House Majority Leader Eric Cantor set the tone earlier in the week, when he issued a statement following the 5.8 magnitude earthquake that sent tremors northward hundreds of miles from Richmond, VA — the state’s capital and his hometown. Always more eager to display ideology than compassion, Cantor told reporters during a tour of the quake’s damage in his district “the problem is that people in Virginia don’t have earthquake insurance.” Of course, earthquake damage is exceedingly rare in the East, so most homeowner policies don’t include such coverage (as any insurance expert could have informed Cantor). To him “the problem” is not that his constituents suffered unforeseeable destruction and needed relief, but that they were not sufficiently clairvoyant to buy protection in the private sector.

Then Cantor insisted that before Congress approves any federal support for the earthquake’s victims — a category of aid usually approved quickly and without debate — there will have to be cuts elsewhere in the budget. Last spring he made the same egregious demand, after a series of record-breaking tornadoes ripped through the Midwest and South, killing hundreds of people and inflicting billions of dollars in damage. Holding disaster victims hostage to his agenda of cutting Medicare and Social Security is simply legislative strategy to Cantor, presumably because he feels that they merit no assistance if they didn’t insure themselves in advance.
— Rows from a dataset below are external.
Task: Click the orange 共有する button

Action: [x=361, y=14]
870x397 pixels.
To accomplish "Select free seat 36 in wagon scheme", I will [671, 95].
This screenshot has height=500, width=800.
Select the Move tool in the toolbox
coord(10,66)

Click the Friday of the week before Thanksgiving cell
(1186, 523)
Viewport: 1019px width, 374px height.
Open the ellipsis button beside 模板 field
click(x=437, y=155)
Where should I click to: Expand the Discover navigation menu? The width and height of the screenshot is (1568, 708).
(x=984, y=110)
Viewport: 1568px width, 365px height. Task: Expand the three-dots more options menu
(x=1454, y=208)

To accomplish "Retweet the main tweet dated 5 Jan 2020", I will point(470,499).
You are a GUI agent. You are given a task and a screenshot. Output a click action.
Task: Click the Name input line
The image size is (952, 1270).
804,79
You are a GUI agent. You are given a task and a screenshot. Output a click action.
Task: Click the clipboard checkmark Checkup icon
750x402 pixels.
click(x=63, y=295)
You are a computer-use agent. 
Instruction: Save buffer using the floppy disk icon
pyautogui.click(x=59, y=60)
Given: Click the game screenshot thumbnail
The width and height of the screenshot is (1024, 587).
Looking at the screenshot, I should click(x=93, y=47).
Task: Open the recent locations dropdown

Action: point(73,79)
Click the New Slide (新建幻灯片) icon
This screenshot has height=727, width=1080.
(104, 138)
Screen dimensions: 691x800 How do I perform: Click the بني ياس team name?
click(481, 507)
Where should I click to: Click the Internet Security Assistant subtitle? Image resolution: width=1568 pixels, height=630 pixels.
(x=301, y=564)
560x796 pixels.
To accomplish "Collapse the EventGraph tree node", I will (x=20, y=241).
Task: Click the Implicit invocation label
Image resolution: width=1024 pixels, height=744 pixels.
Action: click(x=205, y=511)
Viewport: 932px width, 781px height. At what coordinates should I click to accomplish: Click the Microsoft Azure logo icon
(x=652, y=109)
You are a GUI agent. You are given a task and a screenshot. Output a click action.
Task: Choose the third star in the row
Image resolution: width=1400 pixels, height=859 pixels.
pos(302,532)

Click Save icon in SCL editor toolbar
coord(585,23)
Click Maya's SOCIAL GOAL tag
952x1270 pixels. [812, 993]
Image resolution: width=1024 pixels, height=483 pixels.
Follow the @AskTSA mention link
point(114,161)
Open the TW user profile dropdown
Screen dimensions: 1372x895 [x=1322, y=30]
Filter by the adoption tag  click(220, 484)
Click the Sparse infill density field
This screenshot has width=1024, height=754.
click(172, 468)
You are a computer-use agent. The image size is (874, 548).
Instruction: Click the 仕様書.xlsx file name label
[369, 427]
Only days after the earthquake, however, Cantor signed a letter from the entire Virginia Congressional delegation to President Obama, asking him to issue a federal disaster declaration for their state in anticipation of the oncoming hurricane. Such a presidential directive, said the letter, “would ensure the full partnership and resources of the federal government to support the commonwealth’s efforts to ensure the public’s safety and quick recovery from the direct and indirect effects of Hurricane Irene.” So in the final days before the hurricane struck, even callous Cantor got worried about its potential effects on his district — and wanted the federal government to commit resources in advance for its recovery. This time he forgot to demand any budget cuts to offset such spending, which suggests that he is hypocritical as well as mean.

Then came Ron Paul, the Texas Congressman and persistent presidential wannabe, who laughed when asked on Fox News whether the government ought to help hurricane victims. “Where would the money come from?” he chortled. “I have precise beliefs in [sic] what we should do and I want to transition out of dependency on the federal government.”

Even more extreme than Cantor, Paul said he believes that we cannot afford to assist anyone injured or ruined by natural disasters, and that the nation would be better off without any federal relief efforts (and without environmental protections of any kind, or any regulation of the safety of food, pharmaceuticals, consumer products or transportation).

“We should be like 1900,” Paul said, without mentioning how brutish, dangerous and short life tended to be for most Americans back then.

To insist that we must revert to a more primitive and predatory way of life may well be Republican dogma these days, but it isn’t the ideal of America that most citizens have cherished for the past century or so. The coming elections will test whether traditional standards of community and decency — in other words, our national character — can survive the advent of the Tea Party.